Section 1651(c) of the Defense Base Act (“DBA”) is the provision entitled, “Liability as exclusive.” It states: “The liability of an employer, contractor…under this Act shall be exclusive and in place of all other liability of such employer, contractor, subcontractor, or subordinate contractor to his employees (and their dependents) coming within the purview of this Act, under the workmen’s compensation law of any State, Territory, or other jurisdiction, irrespective of the place where the contract of hire of any such employee may have been made or entered into.” 42 U.S.C. § 1651.
Recently, the Southern District of Texas had the opportunity to address the DBA’s exclusivity provision. The decedent worked as a truck driver for Defendant contractor in Iraq. Camp Anaconda was under constant threat of the hijack of convoy trucks, which were then used as explosive devices; therefore no unaccompanied convoys were permitted to attempt to enter the Camp. Members of decedent’s convoy misinterpreted a radio command, which resulted in decedent’s convoy returning to the entrance of Camp Anaconda unaccompanied.
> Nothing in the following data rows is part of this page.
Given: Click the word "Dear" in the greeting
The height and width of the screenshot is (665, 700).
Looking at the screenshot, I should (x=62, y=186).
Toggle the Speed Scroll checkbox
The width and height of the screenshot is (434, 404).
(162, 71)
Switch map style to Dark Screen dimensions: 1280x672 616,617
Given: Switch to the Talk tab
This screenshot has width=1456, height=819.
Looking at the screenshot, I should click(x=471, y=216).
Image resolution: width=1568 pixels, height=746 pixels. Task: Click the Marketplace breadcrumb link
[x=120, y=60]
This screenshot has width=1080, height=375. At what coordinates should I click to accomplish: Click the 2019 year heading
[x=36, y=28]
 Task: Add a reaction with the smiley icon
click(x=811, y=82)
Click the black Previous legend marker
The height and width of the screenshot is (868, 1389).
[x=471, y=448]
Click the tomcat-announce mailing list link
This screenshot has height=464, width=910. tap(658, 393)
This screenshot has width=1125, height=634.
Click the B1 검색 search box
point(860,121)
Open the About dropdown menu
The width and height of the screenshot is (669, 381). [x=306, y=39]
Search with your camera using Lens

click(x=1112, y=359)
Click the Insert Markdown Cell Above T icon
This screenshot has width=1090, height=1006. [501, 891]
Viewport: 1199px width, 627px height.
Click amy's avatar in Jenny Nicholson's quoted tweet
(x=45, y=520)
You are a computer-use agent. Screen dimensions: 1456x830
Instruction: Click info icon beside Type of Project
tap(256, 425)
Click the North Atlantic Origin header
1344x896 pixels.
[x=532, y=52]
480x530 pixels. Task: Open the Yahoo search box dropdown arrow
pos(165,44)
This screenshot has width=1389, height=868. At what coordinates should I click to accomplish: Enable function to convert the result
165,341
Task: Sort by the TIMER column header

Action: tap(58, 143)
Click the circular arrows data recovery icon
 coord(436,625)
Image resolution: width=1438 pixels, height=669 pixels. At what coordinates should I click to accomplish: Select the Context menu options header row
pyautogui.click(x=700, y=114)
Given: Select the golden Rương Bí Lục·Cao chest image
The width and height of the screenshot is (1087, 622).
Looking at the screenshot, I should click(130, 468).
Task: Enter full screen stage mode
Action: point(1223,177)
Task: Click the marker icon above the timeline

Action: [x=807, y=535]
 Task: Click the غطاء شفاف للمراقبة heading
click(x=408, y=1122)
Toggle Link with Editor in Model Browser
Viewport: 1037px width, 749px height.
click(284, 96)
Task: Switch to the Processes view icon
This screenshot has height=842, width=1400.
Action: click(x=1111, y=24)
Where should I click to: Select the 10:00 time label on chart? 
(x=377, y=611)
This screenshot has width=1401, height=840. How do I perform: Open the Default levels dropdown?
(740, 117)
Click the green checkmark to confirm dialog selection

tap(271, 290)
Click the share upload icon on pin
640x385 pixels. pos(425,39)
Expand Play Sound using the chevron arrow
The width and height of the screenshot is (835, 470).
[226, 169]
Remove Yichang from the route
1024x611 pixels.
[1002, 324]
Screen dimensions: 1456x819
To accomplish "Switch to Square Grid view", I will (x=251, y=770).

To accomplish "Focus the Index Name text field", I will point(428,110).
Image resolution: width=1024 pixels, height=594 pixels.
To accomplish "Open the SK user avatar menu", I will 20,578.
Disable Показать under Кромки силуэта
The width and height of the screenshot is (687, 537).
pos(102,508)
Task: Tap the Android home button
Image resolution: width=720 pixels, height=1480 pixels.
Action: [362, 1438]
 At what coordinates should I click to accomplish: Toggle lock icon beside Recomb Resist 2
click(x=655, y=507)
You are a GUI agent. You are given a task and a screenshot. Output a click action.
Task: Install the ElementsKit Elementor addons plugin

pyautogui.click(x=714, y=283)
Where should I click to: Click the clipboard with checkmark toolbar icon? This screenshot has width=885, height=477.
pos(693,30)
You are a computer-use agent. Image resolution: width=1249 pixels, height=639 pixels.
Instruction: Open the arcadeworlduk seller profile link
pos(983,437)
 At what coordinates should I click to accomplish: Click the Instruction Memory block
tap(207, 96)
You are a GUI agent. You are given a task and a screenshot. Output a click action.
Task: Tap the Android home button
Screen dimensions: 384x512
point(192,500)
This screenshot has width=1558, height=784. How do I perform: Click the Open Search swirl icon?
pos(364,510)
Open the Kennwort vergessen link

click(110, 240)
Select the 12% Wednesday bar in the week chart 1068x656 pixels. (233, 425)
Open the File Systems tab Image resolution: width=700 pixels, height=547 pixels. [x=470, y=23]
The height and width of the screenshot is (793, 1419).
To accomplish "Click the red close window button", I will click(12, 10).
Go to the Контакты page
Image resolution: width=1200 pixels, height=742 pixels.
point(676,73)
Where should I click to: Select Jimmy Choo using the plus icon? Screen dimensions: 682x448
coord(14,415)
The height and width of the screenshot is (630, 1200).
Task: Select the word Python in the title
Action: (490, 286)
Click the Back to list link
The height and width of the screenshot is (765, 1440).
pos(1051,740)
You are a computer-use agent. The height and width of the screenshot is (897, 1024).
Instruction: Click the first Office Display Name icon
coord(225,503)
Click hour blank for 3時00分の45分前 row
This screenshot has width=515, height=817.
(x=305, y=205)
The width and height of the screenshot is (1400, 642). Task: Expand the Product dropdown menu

As a result of the standing order, decedent was shot by a United States military gunner. The decedent’s daughter filed complaints for wrongful death, negligence, fraud and fraud in the inducement, and intentional infliction of emotional distress, among others, in the Southern District of Texas. The court relied on the exclusivity provision of the DBA, as well as the recent decisions in Fisher and Jones to deny all of Plaintiff’s claims on grounds of preemption, except for her IIED claim. See 42 U.S.C. §1651(c); Fisher v. Halliburton, 703 F.Supp. 2d 639, 643 (2010); Jones v. Halliburton Co., No. 4:07-cv-2179, 2011WL2066621 (S.D.Tex., May 24, 2011). Intentional torts fall outside the scope of workers’ compensation schemes like the DBA.
Martin v. Halliburton, No. H-09-0328, 2011 WL 3925404 (S.D. Tex., Sept. 2, 2011).